Au sud de l’Arménie, dans la région stratégique du Syunik, un projet de corridor de transport attire l’attention de toute la région. Baptisé « Trump Route for International Peace and Prosperity » (TRIPP), ce nouvel axe de communication est présenté par ses promoteurs comme un outil de paix et de développement économique pour le Caucase du Sud.
L’objectif est de rouvrir les liaisons régionales entre l’Arménie et l’Azerbaïdjan après plusieurs décennies de conflit. Pour Erevan, ce projet pourrait favoriser les échanges commerciaux, attirer des investissements étrangers et renforcer le rôle de l’Arménie comme carrefour entre l’Europe et l’Asie.

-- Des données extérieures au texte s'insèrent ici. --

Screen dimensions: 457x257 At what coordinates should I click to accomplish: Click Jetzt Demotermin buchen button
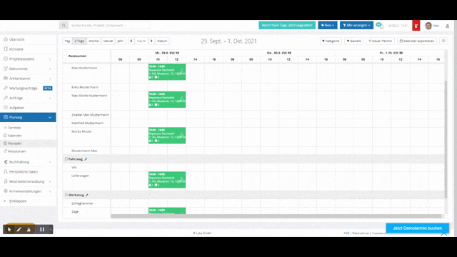(x=417, y=228)
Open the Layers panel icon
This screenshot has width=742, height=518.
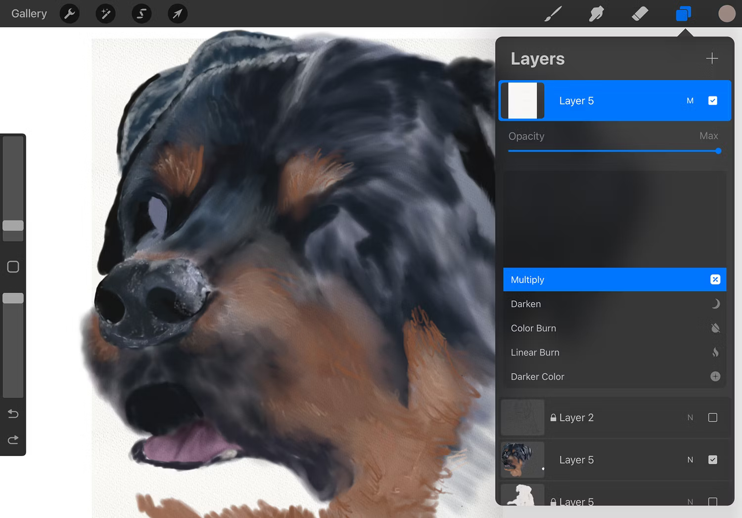pyautogui.click(x=683, y=13)
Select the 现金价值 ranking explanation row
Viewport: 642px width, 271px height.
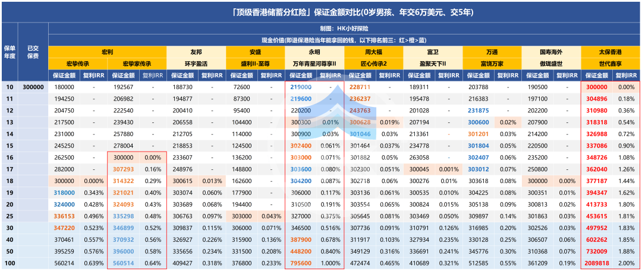pos(344,40)
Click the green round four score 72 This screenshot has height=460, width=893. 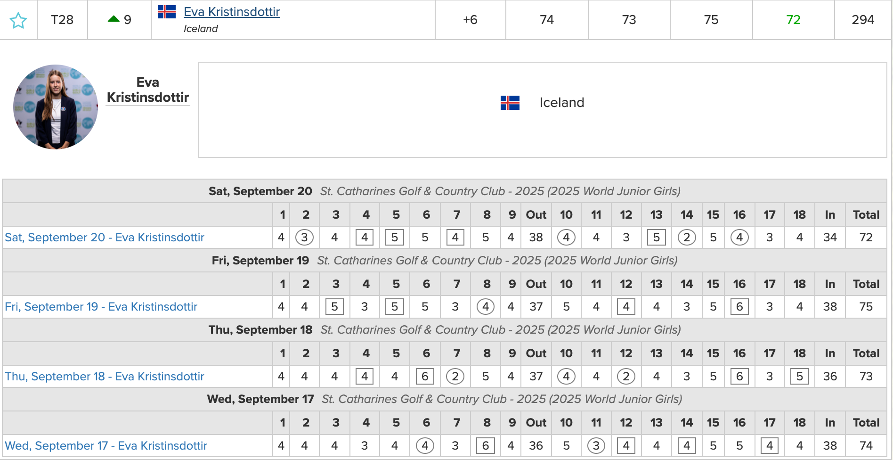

Dans les villes et villages du Syunik, les habitants observent cependant cette initiative avec prudence. Si certains espèrent que l’arrivée de nouvelles infrastructures permettra de dynamiser l’économie locale et de créer des emplois, d’autres redoutent les conséquences sécuritaires d’une ouverture accrue de cette zone frontalière sensible.

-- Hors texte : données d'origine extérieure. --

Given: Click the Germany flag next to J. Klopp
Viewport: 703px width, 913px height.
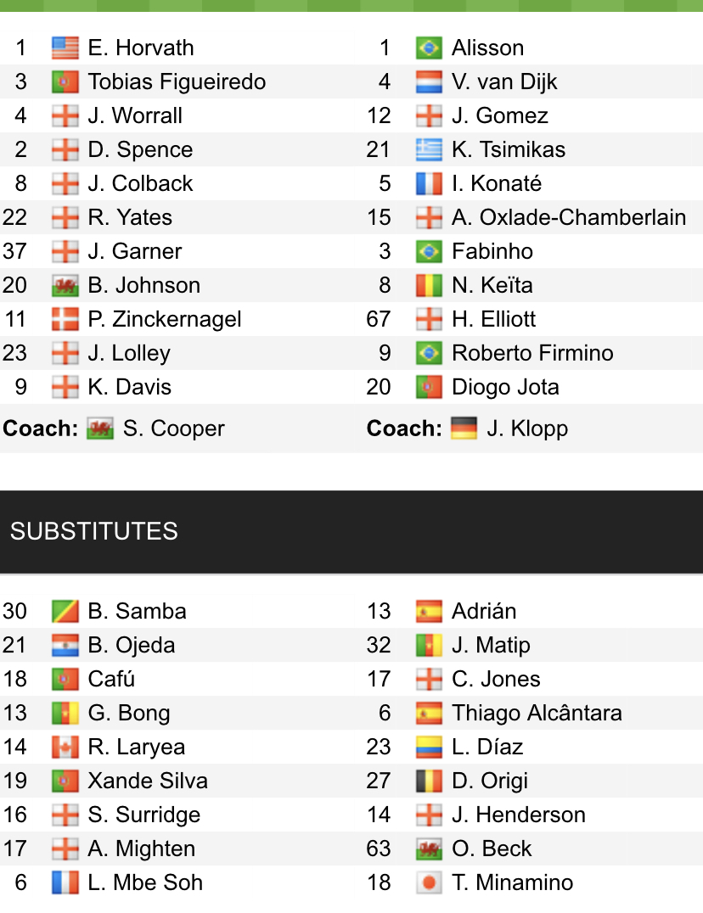Looking at the screenshot, I should tap(464, 428).
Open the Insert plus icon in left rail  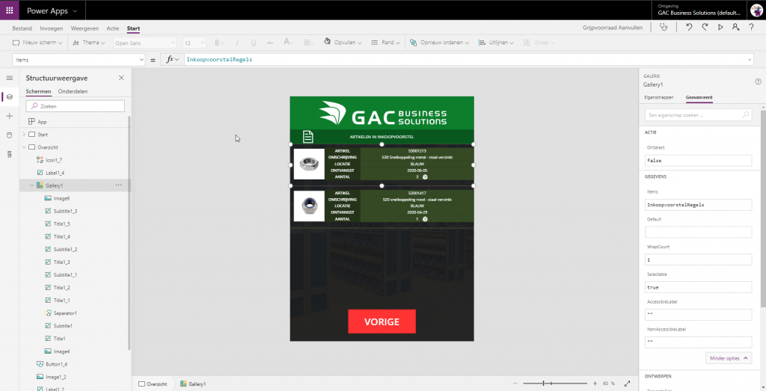(x=9, y=116)
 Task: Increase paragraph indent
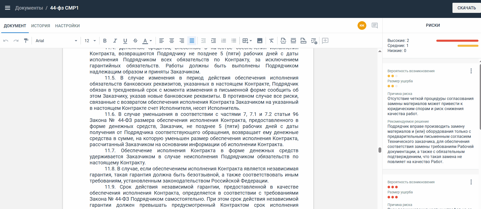[x=214, y=41]
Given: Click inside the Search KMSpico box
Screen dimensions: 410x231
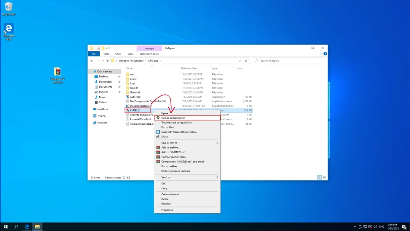Looking at the screenshot, I should [x=279, y=61].
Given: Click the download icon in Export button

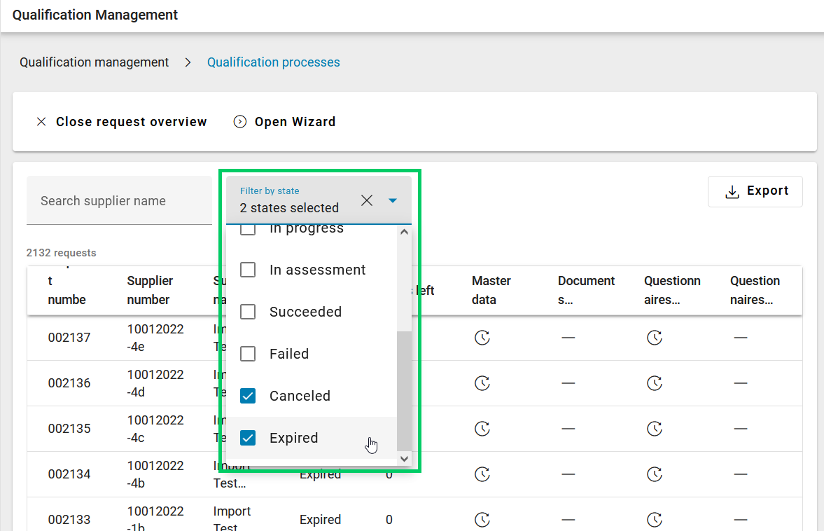Looking at the screenshot, I should tap(732, 192).
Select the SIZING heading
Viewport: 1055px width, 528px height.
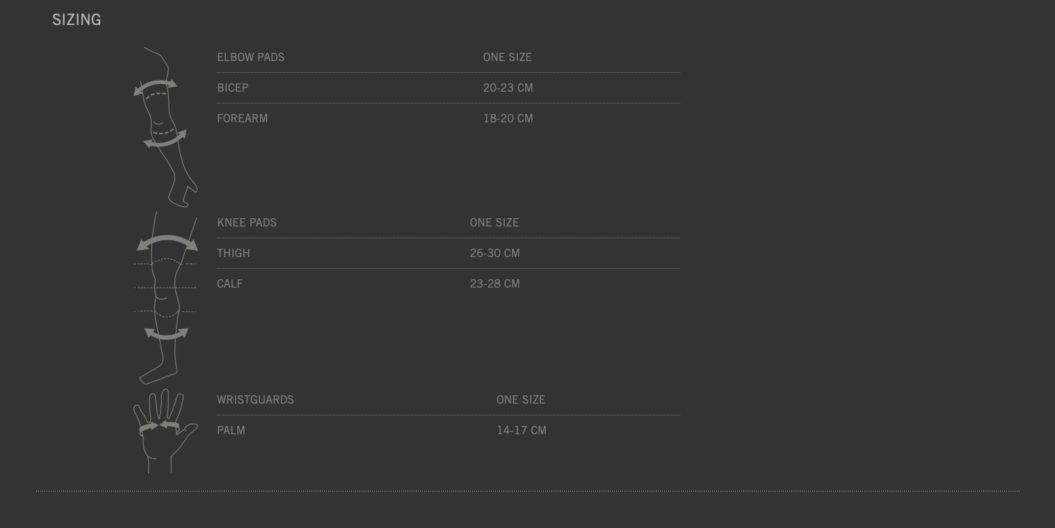click(76, 20)
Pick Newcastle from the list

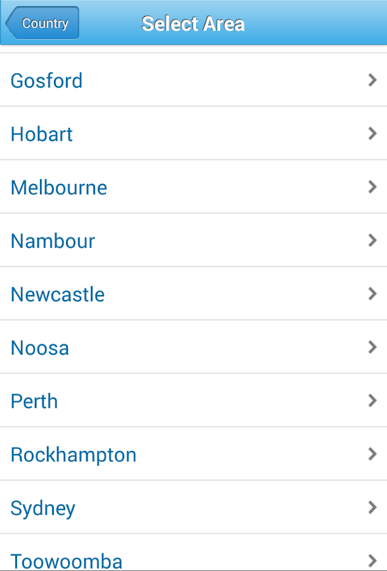click(58, 294)
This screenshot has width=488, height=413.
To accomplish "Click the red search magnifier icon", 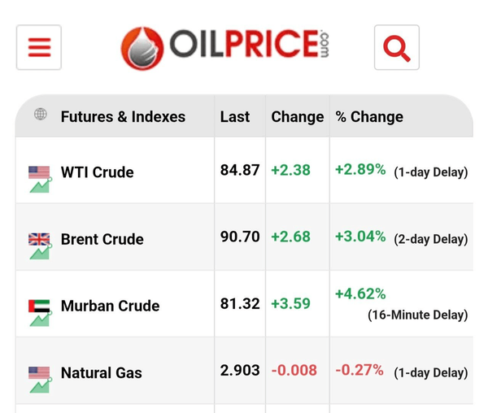I will click(397, 47).
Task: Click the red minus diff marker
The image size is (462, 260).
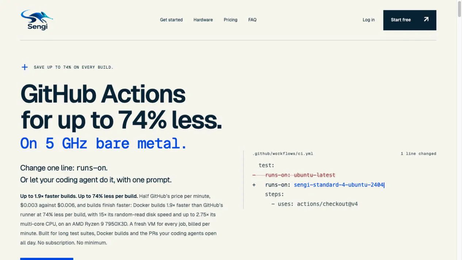Action: coord(254,175)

La question dépasse largement le cadre économique. Pour de nombreux Arméniens, ce corridor est devenu le symbole des bouleversements géopolitiques qui traversent aujourd’hui le Caucase. L’implication grandissante des États-Unis dans les discussions régionales et le recul de l’influence russe alimentent les débats sur l’avenir stratégique du pays.
Alors que les autorités arméniennes défendent une vision fondée sur la coopération régionale et le développement économique, une partie de la population réclame davantage de garanties concernant la souveraineté nationale et la sécurité du Syunik.
Entre promesse de prospérité et inquiétudes persistantes, la « route Trump » cristallise ainsi les interrogations d’une Arménie en pleine mutation, à la recherche d’un équilibre entre ouverture économique, stabilité régionale et intérêts nationaux.